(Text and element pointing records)
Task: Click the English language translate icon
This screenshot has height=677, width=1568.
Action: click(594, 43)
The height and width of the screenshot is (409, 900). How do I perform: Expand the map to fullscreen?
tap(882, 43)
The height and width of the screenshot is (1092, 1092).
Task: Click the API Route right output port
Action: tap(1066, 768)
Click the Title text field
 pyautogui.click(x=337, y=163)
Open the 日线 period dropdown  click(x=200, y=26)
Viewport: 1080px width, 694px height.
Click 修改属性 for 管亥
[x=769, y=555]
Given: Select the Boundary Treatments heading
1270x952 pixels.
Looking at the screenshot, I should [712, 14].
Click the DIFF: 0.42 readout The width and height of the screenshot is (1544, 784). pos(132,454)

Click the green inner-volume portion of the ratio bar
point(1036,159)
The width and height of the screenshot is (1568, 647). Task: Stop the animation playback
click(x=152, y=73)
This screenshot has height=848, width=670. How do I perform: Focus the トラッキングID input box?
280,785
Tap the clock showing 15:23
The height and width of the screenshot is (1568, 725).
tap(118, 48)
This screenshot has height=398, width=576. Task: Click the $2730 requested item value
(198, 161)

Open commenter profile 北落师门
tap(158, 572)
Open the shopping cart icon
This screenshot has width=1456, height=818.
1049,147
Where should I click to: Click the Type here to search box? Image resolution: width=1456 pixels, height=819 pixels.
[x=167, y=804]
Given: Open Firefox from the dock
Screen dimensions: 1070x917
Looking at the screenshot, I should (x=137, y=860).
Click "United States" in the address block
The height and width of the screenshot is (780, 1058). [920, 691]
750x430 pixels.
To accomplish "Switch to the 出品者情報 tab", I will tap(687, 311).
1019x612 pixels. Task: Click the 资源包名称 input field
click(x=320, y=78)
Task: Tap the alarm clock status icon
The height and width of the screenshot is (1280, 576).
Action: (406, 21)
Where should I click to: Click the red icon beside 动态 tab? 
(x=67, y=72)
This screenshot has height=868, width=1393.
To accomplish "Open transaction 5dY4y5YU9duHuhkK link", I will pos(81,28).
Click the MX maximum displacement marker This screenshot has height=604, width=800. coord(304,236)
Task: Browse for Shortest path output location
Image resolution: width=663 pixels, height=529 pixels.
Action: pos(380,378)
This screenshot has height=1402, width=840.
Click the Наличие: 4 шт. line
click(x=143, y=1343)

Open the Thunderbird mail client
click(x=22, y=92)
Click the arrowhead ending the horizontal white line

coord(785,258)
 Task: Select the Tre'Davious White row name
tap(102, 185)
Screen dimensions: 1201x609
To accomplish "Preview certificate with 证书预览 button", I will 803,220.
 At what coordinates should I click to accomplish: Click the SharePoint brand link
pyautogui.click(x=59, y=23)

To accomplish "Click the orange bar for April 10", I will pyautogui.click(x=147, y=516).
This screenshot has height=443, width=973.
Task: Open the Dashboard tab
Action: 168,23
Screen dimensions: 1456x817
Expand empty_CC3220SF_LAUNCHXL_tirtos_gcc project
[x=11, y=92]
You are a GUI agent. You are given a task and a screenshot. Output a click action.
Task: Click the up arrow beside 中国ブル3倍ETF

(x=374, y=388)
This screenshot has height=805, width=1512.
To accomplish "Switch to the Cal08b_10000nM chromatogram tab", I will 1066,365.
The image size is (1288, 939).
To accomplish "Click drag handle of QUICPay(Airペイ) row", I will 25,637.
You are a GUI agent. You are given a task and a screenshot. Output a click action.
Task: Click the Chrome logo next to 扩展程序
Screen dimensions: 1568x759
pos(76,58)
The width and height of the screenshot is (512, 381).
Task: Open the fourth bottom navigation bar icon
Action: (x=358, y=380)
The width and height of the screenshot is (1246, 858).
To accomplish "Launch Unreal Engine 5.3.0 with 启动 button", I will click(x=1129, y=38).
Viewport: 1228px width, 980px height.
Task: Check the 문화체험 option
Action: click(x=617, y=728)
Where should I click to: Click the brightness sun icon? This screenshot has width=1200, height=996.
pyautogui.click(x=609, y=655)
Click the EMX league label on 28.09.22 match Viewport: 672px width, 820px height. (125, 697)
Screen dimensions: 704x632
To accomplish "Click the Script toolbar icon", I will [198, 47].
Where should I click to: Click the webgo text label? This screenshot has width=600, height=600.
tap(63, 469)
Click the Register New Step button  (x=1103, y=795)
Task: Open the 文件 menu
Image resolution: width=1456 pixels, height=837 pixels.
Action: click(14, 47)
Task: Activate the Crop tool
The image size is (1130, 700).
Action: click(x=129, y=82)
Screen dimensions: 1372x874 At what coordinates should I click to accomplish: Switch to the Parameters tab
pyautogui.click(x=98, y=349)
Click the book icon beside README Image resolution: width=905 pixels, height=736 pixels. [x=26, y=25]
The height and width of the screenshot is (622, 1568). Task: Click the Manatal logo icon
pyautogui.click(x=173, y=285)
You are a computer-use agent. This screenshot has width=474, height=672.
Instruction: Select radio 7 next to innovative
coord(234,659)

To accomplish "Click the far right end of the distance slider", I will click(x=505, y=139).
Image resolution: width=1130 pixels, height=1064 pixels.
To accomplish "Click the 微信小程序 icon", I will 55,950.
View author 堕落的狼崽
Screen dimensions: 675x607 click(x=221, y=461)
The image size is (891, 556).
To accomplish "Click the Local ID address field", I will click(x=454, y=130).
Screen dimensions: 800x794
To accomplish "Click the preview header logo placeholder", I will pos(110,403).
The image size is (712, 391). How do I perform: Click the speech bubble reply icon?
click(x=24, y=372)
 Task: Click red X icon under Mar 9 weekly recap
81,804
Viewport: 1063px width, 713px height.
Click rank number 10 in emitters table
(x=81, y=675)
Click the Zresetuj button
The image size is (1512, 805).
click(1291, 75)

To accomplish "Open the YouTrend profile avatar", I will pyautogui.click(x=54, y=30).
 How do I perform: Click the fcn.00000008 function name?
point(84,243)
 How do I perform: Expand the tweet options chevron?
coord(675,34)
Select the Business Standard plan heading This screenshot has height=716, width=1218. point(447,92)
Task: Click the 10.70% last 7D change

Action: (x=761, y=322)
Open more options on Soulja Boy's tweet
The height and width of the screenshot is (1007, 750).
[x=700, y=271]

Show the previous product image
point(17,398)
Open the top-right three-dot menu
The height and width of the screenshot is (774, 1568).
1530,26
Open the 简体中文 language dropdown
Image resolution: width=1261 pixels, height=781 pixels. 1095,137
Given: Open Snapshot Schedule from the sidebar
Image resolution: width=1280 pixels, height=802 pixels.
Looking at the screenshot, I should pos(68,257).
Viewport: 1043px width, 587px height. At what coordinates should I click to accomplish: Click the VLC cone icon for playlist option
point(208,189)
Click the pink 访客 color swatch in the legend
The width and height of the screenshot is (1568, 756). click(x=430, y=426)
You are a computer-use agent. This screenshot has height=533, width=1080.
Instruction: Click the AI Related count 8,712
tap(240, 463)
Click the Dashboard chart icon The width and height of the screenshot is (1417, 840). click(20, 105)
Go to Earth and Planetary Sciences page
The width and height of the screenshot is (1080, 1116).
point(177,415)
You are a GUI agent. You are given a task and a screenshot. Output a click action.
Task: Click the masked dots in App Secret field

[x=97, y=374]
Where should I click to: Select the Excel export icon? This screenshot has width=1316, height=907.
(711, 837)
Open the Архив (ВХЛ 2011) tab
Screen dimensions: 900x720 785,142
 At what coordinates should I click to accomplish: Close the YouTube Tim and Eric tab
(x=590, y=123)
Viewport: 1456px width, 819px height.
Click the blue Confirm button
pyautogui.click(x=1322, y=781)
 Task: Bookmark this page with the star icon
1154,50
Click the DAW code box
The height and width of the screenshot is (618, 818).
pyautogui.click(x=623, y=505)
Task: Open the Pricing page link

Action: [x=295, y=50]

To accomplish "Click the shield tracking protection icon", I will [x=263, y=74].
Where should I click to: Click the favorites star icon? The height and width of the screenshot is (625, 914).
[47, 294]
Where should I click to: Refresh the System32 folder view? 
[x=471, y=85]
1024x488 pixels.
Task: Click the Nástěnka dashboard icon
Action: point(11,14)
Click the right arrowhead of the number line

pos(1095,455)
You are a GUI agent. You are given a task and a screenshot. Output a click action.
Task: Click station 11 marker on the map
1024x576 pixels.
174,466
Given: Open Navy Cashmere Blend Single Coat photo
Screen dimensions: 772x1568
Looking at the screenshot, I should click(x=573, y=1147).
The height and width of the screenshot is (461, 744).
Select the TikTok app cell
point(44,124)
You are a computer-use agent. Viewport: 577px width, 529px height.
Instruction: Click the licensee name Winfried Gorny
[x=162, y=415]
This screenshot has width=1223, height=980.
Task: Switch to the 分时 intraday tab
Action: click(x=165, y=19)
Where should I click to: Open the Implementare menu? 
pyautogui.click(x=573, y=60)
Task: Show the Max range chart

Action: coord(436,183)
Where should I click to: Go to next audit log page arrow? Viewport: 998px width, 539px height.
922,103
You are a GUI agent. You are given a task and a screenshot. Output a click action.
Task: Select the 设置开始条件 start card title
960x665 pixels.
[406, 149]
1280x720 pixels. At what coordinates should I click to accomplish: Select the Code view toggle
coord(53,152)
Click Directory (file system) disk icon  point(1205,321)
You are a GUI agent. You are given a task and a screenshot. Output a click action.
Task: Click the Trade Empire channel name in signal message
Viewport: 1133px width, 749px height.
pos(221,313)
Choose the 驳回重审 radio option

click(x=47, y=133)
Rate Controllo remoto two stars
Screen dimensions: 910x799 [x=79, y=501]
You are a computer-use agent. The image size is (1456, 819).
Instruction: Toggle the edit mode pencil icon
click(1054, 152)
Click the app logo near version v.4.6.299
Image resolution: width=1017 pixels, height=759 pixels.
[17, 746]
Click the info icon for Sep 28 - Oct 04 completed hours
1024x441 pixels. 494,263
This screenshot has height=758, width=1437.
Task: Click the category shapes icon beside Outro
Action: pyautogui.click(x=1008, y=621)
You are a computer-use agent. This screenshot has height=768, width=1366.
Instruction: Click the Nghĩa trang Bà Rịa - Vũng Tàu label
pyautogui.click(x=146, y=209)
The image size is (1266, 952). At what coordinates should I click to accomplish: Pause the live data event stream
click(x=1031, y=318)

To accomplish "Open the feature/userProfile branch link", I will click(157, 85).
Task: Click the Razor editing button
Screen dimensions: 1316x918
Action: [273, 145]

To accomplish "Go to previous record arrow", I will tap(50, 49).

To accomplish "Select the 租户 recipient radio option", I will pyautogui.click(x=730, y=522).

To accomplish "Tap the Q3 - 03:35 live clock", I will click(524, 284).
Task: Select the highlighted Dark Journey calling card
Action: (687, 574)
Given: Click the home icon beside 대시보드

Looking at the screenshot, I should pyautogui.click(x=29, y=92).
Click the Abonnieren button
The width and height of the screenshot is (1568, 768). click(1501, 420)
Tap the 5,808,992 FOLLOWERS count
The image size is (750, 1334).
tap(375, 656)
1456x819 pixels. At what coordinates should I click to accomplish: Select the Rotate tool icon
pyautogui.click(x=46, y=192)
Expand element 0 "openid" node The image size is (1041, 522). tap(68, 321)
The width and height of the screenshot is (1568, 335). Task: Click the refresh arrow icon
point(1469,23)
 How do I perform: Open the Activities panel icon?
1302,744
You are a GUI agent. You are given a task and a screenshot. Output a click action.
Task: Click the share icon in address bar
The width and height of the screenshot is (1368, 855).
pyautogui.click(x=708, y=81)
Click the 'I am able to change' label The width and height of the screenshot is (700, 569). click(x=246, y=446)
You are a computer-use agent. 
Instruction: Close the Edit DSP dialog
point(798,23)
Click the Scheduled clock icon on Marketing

DIRECTIONS FOR THIS TASK
Reproduce the stretch of the material from its start through the line containing "Action: tap(1066, 768)", both ends included, keeping every line exactly the same.

COMPLETE OUTPUT
Task: Click the English language translate icon
This screenshot has height=677, width=1568.
Action: click(594, 43)
The height and width of the screenshot is (409, 900). How do I perform: Expand the map to fullscreen?
tap(882, 43)
The height and width of the screenshot is (1092, 1092).
Task: Click the API Route right output port
Action: tap(1066, 768)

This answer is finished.